As jovens nobres que entendiam o valor daquelas peças perceberam imediatamente o que estava acontecendo e olhavam com inveja.
A proprietária conduziu Tang Yu Yi a um aposento de tamanho mediano. Lá, estava exposta uma roupa cuja qualidade superava em muito tudo o que se via no salão principal.
— Senhora, veja se esta peça atende às suas expectativas. Não se deixe enganar pelo corte simples; ao vesti-la, transforma-se numa aura etérea, digna de uma deusa. O mais importante é o material: resistente à água e ao fogo, de fácil lavagem, basta esfregar suavemente e está limpa — explicou a proprietária, apontando para um vestido branco.
O tecido era tão leve que, de longe, parecia uma nuvem macia e pura.
— Posso experimentar? — perguntou Tang Yu Yi.
— Claro!
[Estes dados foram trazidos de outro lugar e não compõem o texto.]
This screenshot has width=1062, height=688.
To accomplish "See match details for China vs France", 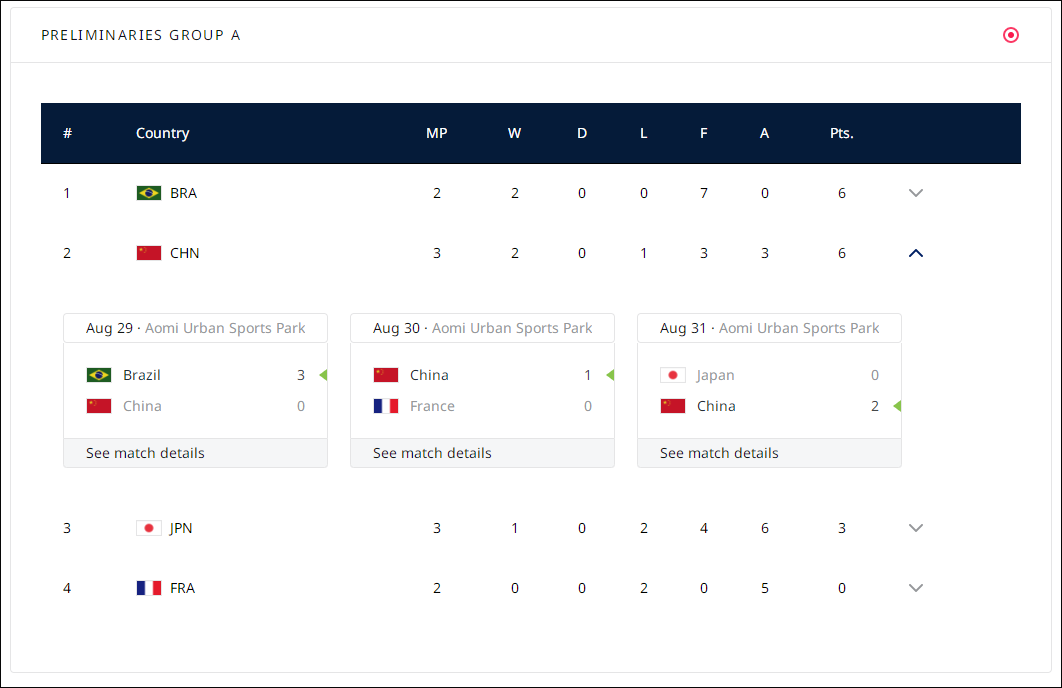I will pyautogui.click(x=432, y=453).
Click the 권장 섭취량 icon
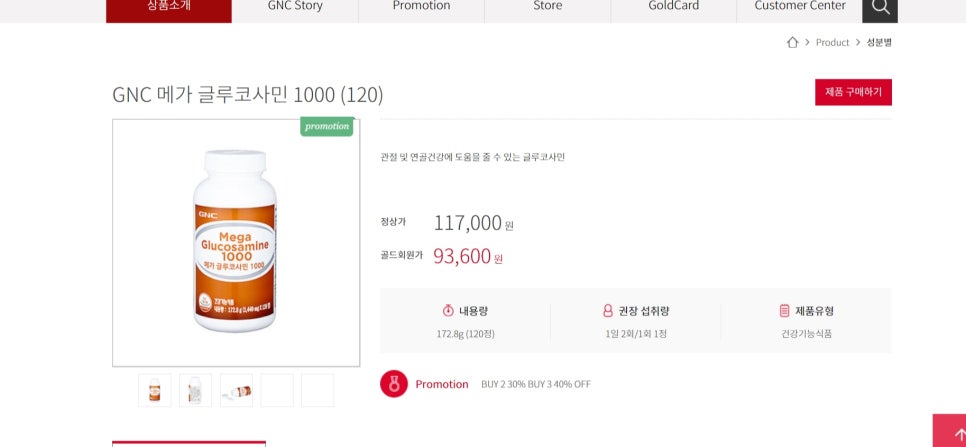The height and width of the screenshot is (447, 966). (608, 311)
Mas, para ficar perfeita, precisa ser feita sob medida. Experimente este modelo para ver como fica — respondeu a proprietária, retirando o vestido do cabide.
Tang Yu Yi já havia provado dezenas de roupas e dominava o procedimento. Desta vez, não precisou de ajuda; foi sozinha ao provador e vestiu a peça.
Diante do espelho, Tang Yu Yi contemplou sua imagem. Naquele instante, parecia ver uma versão diferente de si mesma: traços delicados, um olhar frio e uma elegância que ultrapassava as deusas da televisão. Era realmente uma roupa excepcional.
— Meu Deus! Ficou perfeita, como se tivesse sido feita especialmente para você — exclamou a proprietária.
— Quanto custa este vestido? — perguntou Tang Yu Yi, admirando-se no espelho.
— Para outros clientes, seria oitenta moedas de prata. Mas, para a senhora, faço por sessenta — respondeu a proprietária, gesticulando o número seis.
— Que pena. Eu planejava comprar três conjuntos, mas esse já consumiu o orçamento dos três — comentou Tang Yu Yi, sem vergonha de demonstrar sua simplicidade.
Ela não tinha necessidade de ostentar riqueza com uma roupa; não queria gastar todo o dinheiro de Feng Yan. Apesar de ser um “filho favorecido”, ele ainda era filho ilegítimo e seus recursos eram limitados.
A sinceridade de Tang Yu Yi surpreendeu e encantou a proprietária. Afinal, suas clientes eram sempre nobres que, mesmo sem dinheiro, faziam questão de aparentar riqueza. Raramente alguém admitia não ter recursos.
— Se gostar do vestido, leve por sessenta moedas de prata e lhe dou mais três conjuntos do salão principal como cortesia. O que acha? — apressou-se a proprietária.
— Muito generosa, aceito com prazer — respondeu Tang Yu Yi.
Sem trocar de roupa, ela pegou o pacote com suas vestes antigas e desceu ao salão.
Ao vê-la, Xiao Ju ficou momentaneamente atônita. Antes, a senhorita Tang vestia-se de forma simples, parecendo um parente pobre que vinha se aproveitar do palácio. Era bonita, mas não causava respeito. Agora, com aquela roupa, sua presença elevou-se a outro nível, tornando impossível encará-la diretamente.
— Queremos esse vestido também! — exclamaram algumas jovens.
— Quanto custa? Eu também quero!
— Proprietária, não é justo esconder um vestido tão lindo. Deveria exibi-lo à venda; nós também podemos pagar! — reclamavam, animadas.
— Calma, senhoras! O tecido é limitado, há apenas uma peça. Mas venham sempre, quem sabe consigam uma da próxima vez — respondeu a proprietária, sorrindo e contornando a situação.
O valor da roupa estava justamente em sua raridade; quanto mais exclusiva, maior o desejo. Se todas tivessem, que cliente distinto buscaria sua loja? Ainda que soubessem que era estratégia da proprietária, decidiram que voltariam sempre.